Finger Lickin' Fifteen
- First edition
- Author: Janet Evanovich
- Language: English
- Series: Stephanie Plum
- Genre: Crime novel
- Publisher: St. Martin's Press
- Publication place: United States
- Media type: Print (Hardcover)
- Preceded by: Plum Spooky
- Followed by: Sizzling Sixteen

= Finger Lickin' Fifteen =

Book by Janet Evanovich

Finger Lickin' Fifteen is a 2009 novel by Janet Evanovich, the fifteenth in the Stephanie Plum series.

==Plot summary==
Stephanie's friend Lula witnesses the murder (by decapitation) of celebrity chef Stanley Chipotle. When Chipotle's sponsors offer a $1 million reward for the capture of the killers, Lula decides to enter an upcoming BBQ cook-off contest, deciding that the most likely suspect is a rival chef. Despite her complete lack of culinary skills, she is joined by Stephanie's Grandma Mazur, their friend Connie Rosoli, and a reluctant Stephanie.

Several of Ranger's clients' homes have been burglarized, leading him to suspect one of his men. He asks Stephanie to resume her job at Rangeman, as a pretext for snooping around. He also offers to lend his considerable skills as a bounty hunter to helping her do her regular job.

While Lula attempts to perfect her "skills" as a chef, she is attacked several times by Chipotle's (extremely inept) killers, but manages to escape each time, though she is forced to move in with Stephanie, and later with the Plum family, and her prized Pontiac Firebird is destroyed by a poorly constructed car bomb.

On the day of the cook-off, one of the killers, "Marco the Maniac" is caught trying to flee to the airport. He identifies his accomplice as the cook-off's emcee, a vice president of the sauce company that employed Chipotle. The emcee holds Lula hostage at gunpoint and confesses: Chipotle was having an affair with the company president's wife, who planned to divorce her husband and carry half his assets to a new company founded with Chipotle. The killing and the reward were intended to be a publicity stunt that would both rid them of Chipotle and generate media attention to the company. Lula manages to disarm and subdue the emcee, though she has to accept that she won't be getting the reward.

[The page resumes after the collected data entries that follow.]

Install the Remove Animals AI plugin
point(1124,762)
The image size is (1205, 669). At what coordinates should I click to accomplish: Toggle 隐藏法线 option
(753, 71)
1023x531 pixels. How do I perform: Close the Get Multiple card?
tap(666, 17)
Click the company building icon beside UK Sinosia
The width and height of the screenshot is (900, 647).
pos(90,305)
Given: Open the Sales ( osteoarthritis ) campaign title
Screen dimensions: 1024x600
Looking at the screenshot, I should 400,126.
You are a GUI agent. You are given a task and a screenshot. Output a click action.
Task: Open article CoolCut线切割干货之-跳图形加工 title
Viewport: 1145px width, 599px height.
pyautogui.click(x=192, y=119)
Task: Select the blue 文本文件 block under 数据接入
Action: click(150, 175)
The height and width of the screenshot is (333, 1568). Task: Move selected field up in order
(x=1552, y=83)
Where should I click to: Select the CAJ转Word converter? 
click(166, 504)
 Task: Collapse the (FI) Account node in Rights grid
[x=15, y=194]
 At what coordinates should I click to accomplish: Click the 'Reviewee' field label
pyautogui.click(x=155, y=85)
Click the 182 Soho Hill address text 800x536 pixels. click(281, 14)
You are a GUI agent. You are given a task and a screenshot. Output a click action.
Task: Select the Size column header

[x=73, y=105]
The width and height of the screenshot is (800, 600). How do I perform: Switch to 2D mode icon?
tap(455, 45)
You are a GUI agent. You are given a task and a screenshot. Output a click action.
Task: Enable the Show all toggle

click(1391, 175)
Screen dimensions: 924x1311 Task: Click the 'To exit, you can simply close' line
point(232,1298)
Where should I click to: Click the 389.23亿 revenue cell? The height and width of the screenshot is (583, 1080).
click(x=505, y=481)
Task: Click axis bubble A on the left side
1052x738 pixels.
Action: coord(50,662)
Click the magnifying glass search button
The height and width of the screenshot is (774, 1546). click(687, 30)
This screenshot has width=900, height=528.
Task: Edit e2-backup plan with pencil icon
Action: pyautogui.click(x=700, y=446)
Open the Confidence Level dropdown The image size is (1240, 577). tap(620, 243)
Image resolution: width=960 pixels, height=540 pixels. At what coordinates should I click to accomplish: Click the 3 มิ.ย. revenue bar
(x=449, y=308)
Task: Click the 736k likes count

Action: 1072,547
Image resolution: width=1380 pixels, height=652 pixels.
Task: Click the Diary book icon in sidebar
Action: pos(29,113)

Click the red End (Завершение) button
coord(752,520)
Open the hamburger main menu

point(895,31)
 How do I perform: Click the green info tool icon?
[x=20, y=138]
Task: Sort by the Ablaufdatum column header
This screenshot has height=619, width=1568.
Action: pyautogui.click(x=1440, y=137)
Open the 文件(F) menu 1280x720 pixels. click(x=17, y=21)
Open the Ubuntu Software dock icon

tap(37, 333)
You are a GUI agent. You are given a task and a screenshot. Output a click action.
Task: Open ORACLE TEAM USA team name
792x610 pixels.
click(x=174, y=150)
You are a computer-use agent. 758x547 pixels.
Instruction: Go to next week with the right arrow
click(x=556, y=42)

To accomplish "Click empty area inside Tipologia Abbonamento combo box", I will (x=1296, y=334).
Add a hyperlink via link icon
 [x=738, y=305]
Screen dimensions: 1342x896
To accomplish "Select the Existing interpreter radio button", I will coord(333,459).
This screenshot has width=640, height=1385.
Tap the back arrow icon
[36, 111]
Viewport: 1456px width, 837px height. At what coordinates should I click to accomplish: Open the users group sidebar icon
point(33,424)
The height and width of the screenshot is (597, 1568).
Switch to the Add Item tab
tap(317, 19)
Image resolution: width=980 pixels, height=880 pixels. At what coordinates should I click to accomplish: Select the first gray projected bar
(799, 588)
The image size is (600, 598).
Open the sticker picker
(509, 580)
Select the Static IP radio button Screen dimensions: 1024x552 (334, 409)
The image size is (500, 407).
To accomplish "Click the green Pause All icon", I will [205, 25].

After patient investigation, Stephanie identifies Ranger's thieves as two teenagers who were turned down for jobs at his company, then decided to finance their own company by robbing Ranger's clients, with hidden cameras planted over the clients' security keypads. When Ranger and his men burst into the rival "company"'s office, they find all of the stolen jewelry and valuables stored there; the teenagers were so inept that they used the cash they stole to rent the office space, but had no idea how to fence the stolen property. Ranger does not usually display emotion, but admits to severe embarrassment at being "almost ruined by two goofy kids."

Having solved both her problems, Stephanie decides to resume the "on" stage of her "on-again/off-again" relationship with Joe Morelli.